2016年の米大統領選挙の民主・共和両党の候補者選びがアイオワ州の党員集会からスタートしました。2月9日にはニューハンプシャー州で予備選挙が行われ、主要州の予備選挙・党員集会が集中する3月1日の「スーパー・チューズデー」で両党の大統領候補はほぼ決します。政治経済に独自の視点で切り込む金融メルマガ「闇株新聞プレミアム」が、米大統領選を解説します!
共和党は暴言男トランプ氏が初戦落とし混戦
「スーパーチューズデー」まで目が離せない!
米大統領選挙の候補者選びは短期決戦で、スタートダッシュ次第で思いもかけない候補者が選ばれることがあります。最近では2008年1月にバラク・オバマ氏がアイオワ州で最有力と言われていたヒラリー・クリントン氏に勝利し、そのまま大統領にまで上り詰めました。
さて、今回のアイオワ州選挙ですが、共和党の候補者は早くも「有力」と予想された3候補に絞られたようです。保守派のテッド・クルーズ氏がトップを走っていたドナルド・トランプ氏を抑えて勝利し、本流とされるマルコ・ルビオ氏も肉迫しています。
共和党の候補者選びは州により「トップ総取り方式」と「按分方式」があり、アイオワは後者なのでまだまだ横一線。混戦は3月1日のスーパー・チューズデーまで続きそうです。本紙はトランプ候補を含めた3候補の主張を比較し、またアイオワの結果を加味して考えると、最終的にはマルコ・ルビオ氏が残ると予想しています。
民主党の大本命ヒラリーは不安なスタート
「私用メール問題」の爆弾も抱えている!
一方、民主党の候補者選びは「大本命」のヒラリー・クリントン氏が、自らを「民主社会主義者」と呼ぶバーニー・サンダース氏に肉薄されながらも辛うじて勝利しました。しかし、民主党の候補者選びはどの州も「按分方式」なので実質的には引き分けです。次のニューハンプシャー州はサンダース氏がリードしているため、クリントン氏にとっては大変不安なスタートになっています。
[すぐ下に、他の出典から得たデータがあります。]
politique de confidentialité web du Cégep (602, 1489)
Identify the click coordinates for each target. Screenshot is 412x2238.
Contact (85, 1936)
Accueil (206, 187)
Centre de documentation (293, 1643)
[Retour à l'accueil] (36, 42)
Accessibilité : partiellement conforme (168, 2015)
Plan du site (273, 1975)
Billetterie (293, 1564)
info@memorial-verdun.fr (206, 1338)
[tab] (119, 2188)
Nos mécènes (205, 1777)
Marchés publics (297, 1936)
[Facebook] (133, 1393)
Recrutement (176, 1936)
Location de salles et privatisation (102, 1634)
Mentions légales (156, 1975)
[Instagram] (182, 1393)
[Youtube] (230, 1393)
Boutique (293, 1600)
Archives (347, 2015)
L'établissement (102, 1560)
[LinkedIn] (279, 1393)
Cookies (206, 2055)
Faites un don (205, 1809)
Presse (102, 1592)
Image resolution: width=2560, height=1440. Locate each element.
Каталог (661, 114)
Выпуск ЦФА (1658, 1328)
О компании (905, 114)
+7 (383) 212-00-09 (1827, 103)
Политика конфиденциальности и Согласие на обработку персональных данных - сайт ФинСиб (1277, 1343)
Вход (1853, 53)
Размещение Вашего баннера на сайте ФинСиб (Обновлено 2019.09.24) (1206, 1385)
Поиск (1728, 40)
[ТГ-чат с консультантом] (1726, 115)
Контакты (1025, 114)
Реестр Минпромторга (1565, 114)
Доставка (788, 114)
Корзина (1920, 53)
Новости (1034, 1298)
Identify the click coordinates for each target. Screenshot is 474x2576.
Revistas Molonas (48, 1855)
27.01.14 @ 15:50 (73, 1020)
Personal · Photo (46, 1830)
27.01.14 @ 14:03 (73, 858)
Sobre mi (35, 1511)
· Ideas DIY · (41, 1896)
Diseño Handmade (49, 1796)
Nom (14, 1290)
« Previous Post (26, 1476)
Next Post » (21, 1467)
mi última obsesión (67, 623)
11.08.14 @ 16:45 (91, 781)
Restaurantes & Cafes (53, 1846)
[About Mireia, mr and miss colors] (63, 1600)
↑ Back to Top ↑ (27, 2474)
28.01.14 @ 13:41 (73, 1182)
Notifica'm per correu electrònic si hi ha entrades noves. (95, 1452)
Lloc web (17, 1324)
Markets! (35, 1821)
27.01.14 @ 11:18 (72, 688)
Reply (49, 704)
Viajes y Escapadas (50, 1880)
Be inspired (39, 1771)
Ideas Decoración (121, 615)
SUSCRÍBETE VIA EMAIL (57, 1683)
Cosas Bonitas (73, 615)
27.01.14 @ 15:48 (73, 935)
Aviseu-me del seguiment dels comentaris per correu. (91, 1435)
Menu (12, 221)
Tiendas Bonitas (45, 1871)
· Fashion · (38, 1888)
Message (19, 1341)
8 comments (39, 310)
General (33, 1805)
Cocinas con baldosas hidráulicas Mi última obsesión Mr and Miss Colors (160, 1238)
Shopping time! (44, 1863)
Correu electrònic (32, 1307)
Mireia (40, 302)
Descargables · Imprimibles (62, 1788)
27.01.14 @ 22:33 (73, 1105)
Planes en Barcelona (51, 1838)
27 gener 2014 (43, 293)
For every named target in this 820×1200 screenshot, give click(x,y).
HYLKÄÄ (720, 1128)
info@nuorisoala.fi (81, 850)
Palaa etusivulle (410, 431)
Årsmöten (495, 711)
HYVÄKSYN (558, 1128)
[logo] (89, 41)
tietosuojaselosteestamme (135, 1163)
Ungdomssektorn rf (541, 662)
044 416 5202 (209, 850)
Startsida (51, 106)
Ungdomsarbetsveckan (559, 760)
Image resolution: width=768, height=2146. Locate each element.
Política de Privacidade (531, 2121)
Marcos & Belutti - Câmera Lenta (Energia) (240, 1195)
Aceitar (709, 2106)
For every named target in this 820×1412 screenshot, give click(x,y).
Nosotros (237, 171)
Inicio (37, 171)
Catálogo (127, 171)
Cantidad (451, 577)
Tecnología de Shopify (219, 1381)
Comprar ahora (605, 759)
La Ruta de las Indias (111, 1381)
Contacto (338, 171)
クリントン氏は同じ民主党の現職・オバマ大統領の数少ない功績(国民皆保険制度「オバマケア」など)はちゃっかり自分の功績として取り込み、弱点(軟弱な外交政策など)は堂々と批判する「いいとこ取り」の戦略です。中国や中東に対する外交スタンスについては明言を避けるなど、大統領有力候補としての基本的な考え方は一切明らかにしていません。
オバマ大統領は「クリントン支持」を表明したものの内心は良く思っていないようで、クリントン氏が国務長官在任中に公務で私的なアカウントを使った「私用メール問題」では、未公開メール22通を「トップシークレット(最高機密)」に指定してしまいました。クリントン氏はオバマ大統領に重要なメールを見せたくなくて私用メールを使ったようです。
ここを本格的に追及されると致命傷になるかもしれませんが、相手がサンダース氏ならさすがに逃げきれるでしょう。「私用メール問題」で傷を負ったまま民主党候補に決まると前ニューヨーク市長のマイケル・ブルームバーグ氏が無所属で出馬してくるシナリオも言われていますが、可能性としてはほとんどないと考えます。
古今東西、政権選挙は「振り子」の如し
優柔不断なオバマの次に、該当者なし!?
さて11月8日に行われる本選は、直前の政治・経済情勢が大きく影響するため、今から予想することは意味がありません。2008年の本選でも優勢だったベトナムの英雄・マケイン氏が経済音痴で、突如襲った金融危機への対応を聞かれてトンチンカンな答弁しかできず、オバマ氏に負けてしまいました。
その2008年大統領選挙でオバマ氏が勝利した最大の要因は、好戦的でイラク戦争に踏み切ったブッシュ前大統領に対し、「反戦・停戦・米兵の引き上げ」を公約に掲げ、「これ以上、米国人を戦場で死なせない」と強く訴えたからです。
米大統領選挙に限らず世界的に選挙というものは「振り子のように振れる」ものです。次期米大統領が好戦的であるかどうかはともかく、いろいろな意味で「強い」大統領が選ばれるはずです。
しかし、民主党/共和党のどの候補者を見ても、そのイメージに「ピッタリ」な候補は見当たりません。米国だけではなく世界のこれからの4年(あるいは8年)をリードする米大統領のイメージは、ますます混沌としてきたようです。